ENTRIES SHOWN —
* * *

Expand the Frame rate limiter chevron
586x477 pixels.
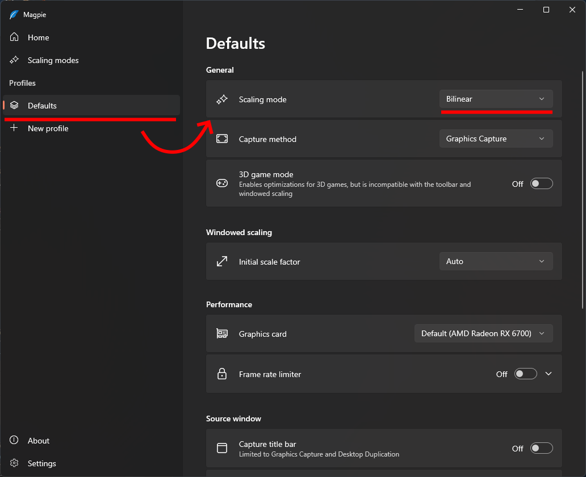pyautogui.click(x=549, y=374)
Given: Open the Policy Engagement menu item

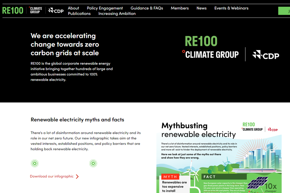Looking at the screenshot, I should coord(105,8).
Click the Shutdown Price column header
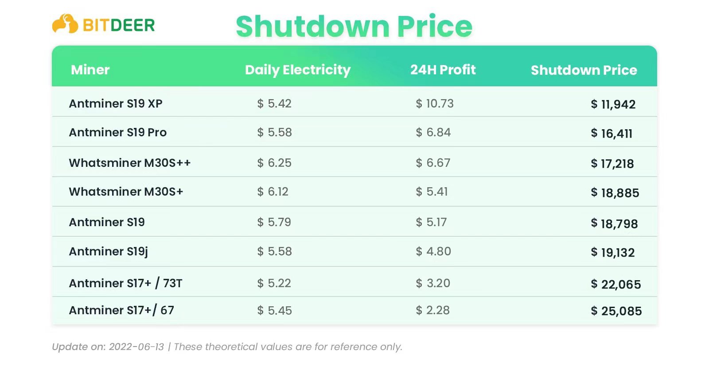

* * *

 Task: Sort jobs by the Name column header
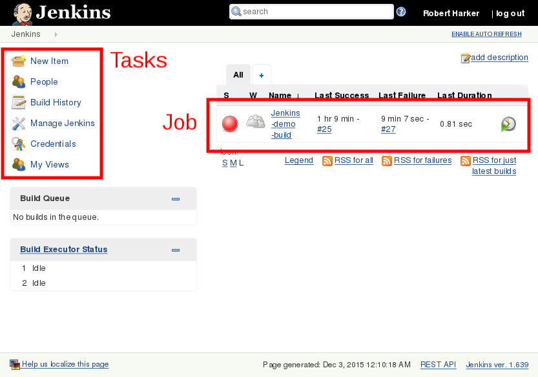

* * *

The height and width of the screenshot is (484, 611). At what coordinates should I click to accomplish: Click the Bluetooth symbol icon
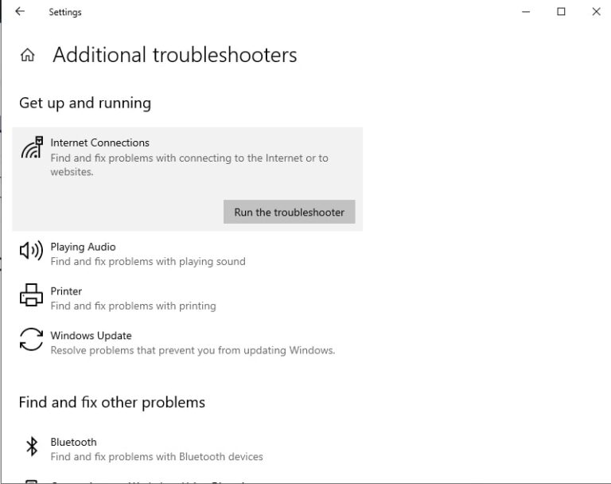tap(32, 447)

* * *

WORK REQUEST — Here the job is to copy the stretch of records from the line containing "Given: Open the Policy Engagement menu item" through the line containing "Click the Shutdown Price column header", word for word. Leave every picture out.

ANSWER AREA —
Given: Open the Policy Engagement menu item

Looking at the screenshot, I should coord(105,8).
Click the Shutdown Price column header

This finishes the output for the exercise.